After you create a cluster, especially a subscription cluster, you can run scripts on multiple nodes at a time to meet your business requirements, such as to install third-party software or modify the running environment of the cluster.

Prerequisites

  • A cluster is created. For more information, see Create a cluster.
  • The cluster is in the Idle or Running state. Scripts cannot be executed on clusters in other states.
  • Cluster scripts are developed or obtained and uploaded to Object Storage Service (OSS). For more information about the cluster scripts, see Examples.

Background information

You can take bootstrap actions to initialize on-demand clusters. A cluster script is similar to a bootstrap action. After a cluster is created, you can use the cluster script feature to install software and services previously unavailable to your cluster. Example:
  • Use YUM to install software already provided.
  • Download public software from the Internet.
  • Install software to read your data from OSS.
  • Install and run a service, such as Flink or Impala. However, the script you want to compile is more complex.

Features

Only one cluster script can run on a cluster at a specific point in time. You cannot submit another cluster script if one is already in progress. You can retain a maximum of 10 cluster script records for each cluster. If more than 10 records exist, you must delete the previous records before you create new cluster scripts.

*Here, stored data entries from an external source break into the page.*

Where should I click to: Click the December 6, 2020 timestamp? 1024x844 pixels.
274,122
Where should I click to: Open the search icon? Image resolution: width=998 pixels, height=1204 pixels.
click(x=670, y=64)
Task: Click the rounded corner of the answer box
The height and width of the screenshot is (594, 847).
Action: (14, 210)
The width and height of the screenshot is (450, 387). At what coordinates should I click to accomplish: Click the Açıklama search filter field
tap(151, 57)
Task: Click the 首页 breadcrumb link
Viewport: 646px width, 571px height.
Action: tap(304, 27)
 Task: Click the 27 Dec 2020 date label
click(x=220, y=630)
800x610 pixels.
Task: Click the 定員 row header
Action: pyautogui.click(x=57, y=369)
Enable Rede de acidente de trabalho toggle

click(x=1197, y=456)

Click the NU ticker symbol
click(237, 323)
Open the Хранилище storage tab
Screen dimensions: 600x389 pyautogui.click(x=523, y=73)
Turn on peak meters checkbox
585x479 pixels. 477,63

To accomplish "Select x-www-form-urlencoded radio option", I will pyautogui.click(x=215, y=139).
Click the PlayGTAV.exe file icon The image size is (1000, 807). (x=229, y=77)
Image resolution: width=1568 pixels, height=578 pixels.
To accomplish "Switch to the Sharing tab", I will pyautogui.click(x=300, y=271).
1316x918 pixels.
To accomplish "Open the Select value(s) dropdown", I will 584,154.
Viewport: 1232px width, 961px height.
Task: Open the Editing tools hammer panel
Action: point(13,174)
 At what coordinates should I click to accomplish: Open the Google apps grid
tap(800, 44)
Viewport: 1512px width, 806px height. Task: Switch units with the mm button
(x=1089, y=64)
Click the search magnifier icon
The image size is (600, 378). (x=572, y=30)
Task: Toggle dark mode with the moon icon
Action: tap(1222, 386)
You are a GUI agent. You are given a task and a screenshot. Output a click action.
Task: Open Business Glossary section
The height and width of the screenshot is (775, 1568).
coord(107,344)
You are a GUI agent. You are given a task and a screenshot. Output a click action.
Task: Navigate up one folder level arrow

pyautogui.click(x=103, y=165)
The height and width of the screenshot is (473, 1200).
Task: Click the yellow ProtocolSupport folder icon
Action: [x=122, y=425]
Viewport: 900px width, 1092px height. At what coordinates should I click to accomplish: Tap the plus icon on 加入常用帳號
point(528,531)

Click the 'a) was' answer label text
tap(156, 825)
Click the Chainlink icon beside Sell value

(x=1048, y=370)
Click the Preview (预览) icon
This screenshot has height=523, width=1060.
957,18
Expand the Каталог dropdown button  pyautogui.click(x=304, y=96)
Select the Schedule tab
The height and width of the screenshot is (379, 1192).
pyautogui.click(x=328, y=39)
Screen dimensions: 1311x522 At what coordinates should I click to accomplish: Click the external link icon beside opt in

A cluster script may succeed on some nodes, but fail on others. For example, if you restart a node, the script may fail to run. After you resolve the issue, you can run the cluster script on the failed nodes again. After you scale out a cluster, you can also run cluster scripts on the added nodes.

You can use the cluster script feature to download scripts from OSS to a specific node and run these scripts. If the scripts fail to be executed, you can log on to the node to check the operational log. The operational log for each node is stored in the /var/log/cluster-scripts/clusterScriptId path. If the cluster is configured with an OSS log storage directory, the operational log is also stored in the osslogpath/clusterId/ip/cluster-scripts/clusterScriptId path. To create a cluster script, follow the following steps:

  1. Log on to the EMR console.
  2. In the top navigation bar, select the region where your cluster resides and select a resource group based on your business requirements.
  3. Click the Cluster Management tab.
  4. On the Cluster Management page, find your cluster and click Details in the Actions column.
  5. In the left-side navigation pane of the Cluster Overview page, click Cluster Scripts.
  6. On the Cluster Scripts page, click Create and Run in the upper-right corner.
  7. In the Create Script dialog box, specify Name, Script, and Target Nodes.
    Note We recommend that you test the cluster script feature on a single node before you use the feature on the entire cluster.
  8. Click OK.
    After a cluster script is created, it is displayed in the cluster script list and is in the running state.
    • Click Refresh in the upper-right corner to update the status of the cluster script.
    • Click Details in the Actions column to view the running status of the cluster script.

Examples

Similar to a bootstrap action, you can specify the file that you want to download from OSS in the script. In the following example, the myfile.tar.gz file in the oss://yourbucket directory is downloaded to your local machine and decompressed to the /yourdir directory.
#! /bin/bash
osscmd --id=<yourid> --key=<yourkey> --host=oss-cn-hangzhou-internal.aliyuncs.com get oss://<yourbucket>/<myfile>.tar.gz ./<myfile>.tar.gz
mkdir -p /<yourdir>
tar -zxvf <myfile>.tar.gz -C /<yourdir>
Note The specified OSS address can be an internal, public, or VPC endpoint. If the node is of the classic network type, you must specify an internal endpoint. For example, the internal endpoint for a node that resides in the China (Hangzhou) region is oss-cn-hangzhou-internal.aliyuncs.com. If the node is of the VPC type, you must specify a domain name that you can access from the VPC. For example, the domain name for a node that resides in the China (Hangzhou) region is vpc100-oss-cn-hangzhou.aliyuncs.com.
You can also use YUM to install additional system software packages, such as ld-linux.so.2.
#! /bin/bash
yum install -y ld-linux.so.2

By default, the root account is used to run specified scripts on a cluster. You can run the su hadoop command in the script to switch to the hadoop user.